[SUPPLIED DATA start]
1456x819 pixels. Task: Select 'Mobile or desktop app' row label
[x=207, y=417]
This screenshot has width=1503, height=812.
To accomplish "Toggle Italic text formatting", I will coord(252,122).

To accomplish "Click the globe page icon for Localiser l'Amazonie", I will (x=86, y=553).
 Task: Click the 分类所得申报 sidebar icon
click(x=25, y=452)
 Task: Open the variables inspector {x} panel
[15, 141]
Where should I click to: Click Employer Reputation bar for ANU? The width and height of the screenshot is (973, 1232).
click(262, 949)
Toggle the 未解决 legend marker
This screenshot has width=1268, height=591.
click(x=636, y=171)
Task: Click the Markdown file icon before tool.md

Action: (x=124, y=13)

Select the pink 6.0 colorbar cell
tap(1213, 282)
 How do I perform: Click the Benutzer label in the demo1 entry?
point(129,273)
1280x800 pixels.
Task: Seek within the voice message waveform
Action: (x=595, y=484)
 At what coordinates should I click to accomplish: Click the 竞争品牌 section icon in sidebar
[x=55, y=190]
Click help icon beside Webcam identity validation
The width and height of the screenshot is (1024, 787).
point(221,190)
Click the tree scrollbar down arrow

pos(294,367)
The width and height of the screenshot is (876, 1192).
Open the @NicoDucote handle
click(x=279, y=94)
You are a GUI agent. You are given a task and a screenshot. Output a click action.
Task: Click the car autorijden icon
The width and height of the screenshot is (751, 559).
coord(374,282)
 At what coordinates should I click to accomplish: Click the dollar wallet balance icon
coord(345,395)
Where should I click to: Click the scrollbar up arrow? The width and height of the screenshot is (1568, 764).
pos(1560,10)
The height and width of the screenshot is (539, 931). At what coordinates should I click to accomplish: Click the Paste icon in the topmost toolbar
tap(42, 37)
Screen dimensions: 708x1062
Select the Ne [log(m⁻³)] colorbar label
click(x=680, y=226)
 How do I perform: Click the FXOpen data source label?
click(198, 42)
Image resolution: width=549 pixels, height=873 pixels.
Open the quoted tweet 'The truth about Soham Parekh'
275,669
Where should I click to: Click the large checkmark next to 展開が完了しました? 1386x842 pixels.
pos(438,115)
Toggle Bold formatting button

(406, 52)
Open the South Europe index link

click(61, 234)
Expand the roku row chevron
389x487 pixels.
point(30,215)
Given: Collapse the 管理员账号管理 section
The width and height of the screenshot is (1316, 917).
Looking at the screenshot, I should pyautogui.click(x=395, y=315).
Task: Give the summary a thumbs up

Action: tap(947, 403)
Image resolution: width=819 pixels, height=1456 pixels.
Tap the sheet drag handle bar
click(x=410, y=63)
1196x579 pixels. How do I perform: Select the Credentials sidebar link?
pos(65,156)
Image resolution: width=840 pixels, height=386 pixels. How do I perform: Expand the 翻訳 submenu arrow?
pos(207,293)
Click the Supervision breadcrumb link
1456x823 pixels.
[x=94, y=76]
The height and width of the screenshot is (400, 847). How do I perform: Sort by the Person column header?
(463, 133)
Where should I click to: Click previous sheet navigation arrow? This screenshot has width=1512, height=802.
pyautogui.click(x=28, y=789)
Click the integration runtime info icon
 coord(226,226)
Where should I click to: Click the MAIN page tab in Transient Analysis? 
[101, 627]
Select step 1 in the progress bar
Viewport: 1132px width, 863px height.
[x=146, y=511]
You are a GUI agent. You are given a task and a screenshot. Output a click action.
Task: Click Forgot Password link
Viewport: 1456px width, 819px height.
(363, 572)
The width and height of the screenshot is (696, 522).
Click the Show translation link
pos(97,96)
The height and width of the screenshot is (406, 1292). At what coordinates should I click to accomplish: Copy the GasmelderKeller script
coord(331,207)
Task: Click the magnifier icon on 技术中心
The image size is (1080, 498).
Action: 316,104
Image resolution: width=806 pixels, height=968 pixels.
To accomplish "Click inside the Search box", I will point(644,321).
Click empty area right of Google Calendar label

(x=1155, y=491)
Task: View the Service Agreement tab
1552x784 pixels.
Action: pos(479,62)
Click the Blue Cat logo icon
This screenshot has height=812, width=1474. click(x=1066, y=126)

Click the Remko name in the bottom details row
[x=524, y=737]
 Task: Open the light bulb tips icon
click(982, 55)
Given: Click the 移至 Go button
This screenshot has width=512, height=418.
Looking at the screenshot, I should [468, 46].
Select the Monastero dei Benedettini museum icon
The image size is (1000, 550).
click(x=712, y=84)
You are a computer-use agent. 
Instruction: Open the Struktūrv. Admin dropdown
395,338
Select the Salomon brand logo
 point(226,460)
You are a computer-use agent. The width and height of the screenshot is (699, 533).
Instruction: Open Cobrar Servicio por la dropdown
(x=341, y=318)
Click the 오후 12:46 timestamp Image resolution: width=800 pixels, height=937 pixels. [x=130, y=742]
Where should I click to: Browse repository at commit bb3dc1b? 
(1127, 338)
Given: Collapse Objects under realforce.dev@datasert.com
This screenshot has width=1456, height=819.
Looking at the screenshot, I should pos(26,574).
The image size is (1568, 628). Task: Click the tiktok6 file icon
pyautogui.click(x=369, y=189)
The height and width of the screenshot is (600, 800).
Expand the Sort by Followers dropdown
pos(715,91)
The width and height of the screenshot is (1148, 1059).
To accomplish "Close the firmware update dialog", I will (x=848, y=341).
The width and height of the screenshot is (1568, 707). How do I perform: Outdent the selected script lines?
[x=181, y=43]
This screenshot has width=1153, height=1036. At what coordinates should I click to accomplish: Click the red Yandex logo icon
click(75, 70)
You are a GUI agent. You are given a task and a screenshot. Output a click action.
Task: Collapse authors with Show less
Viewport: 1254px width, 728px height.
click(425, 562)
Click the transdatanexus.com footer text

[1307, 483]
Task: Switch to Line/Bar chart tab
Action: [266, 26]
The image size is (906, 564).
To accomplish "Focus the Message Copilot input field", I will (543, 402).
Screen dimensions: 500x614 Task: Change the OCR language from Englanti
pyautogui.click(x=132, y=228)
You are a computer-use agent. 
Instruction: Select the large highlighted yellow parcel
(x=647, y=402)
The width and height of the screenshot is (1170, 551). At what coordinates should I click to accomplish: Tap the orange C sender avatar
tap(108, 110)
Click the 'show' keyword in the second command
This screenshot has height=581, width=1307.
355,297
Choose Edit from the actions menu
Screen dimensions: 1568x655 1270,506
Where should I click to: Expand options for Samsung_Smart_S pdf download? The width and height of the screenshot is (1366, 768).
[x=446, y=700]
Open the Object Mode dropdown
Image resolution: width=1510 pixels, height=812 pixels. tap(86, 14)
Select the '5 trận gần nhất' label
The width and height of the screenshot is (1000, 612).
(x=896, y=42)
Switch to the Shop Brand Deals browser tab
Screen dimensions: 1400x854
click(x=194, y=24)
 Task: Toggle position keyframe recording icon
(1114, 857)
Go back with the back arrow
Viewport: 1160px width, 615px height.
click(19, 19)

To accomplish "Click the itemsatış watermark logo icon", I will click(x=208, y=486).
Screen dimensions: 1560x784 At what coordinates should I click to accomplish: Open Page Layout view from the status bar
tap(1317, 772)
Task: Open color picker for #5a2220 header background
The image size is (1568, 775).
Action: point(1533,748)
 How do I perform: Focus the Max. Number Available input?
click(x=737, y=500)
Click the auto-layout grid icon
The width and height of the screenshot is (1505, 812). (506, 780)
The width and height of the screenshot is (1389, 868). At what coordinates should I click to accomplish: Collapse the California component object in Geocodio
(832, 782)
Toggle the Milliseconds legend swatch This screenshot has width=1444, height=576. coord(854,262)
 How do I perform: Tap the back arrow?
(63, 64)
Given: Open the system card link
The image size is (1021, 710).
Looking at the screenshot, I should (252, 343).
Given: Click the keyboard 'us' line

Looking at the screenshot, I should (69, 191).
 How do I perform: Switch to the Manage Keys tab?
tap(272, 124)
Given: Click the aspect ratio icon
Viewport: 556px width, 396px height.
[SUPPLIED DATA end]
• _INSTRUCTIONS TO FOLLOW_
Please give the records again from the line with "will click(x=208, y=486)." through the end of the records, changing "Milliseconds" to "Seconds" and keeping everything else the same.

• _ANSWER TO THE PROBLEM_
To accomplish "Click the itemsatış watermark logo icon", I will click(x=208, y=486).
Screen dimensions: 1560x784 At what coordinates should I click to accomplish: Open Page Layout view from the status bar
tap(1317, 772)
Task: Open color picker for #5a2220 header background
The image size is (1568, 775).
Action: point(1533,748)
 How do I perform: Focus the Max. Number Available input?
click(x=737, y=500)
Click the auto-layout grid icon
The width and height of the screenshot is (1505, 812). (506, 780)
The width and height of the screenshot is (1389, 868). At what coordinates should I click to accomplish: Collapse the California component object in Geocodio
(832, 782)
Toggle the Seconds legend swatch This screenshot has width=1444, height=576. coord(854,262)
 How do I perform: Tap the back arrow?
(63, 64)
Given: Open the system card link
The image size is (1021, 710).
Looking at the screenshot, I should (252, 343).
Given: Click the keyboard 'us' line

Looking at the screenshot, I should (69, 191).
 How do I perform: Switch to the Manage Keys tab?
tap(272, 124)
Given: Click the aspect ratio icon
Viewport: 556px width, 396px height.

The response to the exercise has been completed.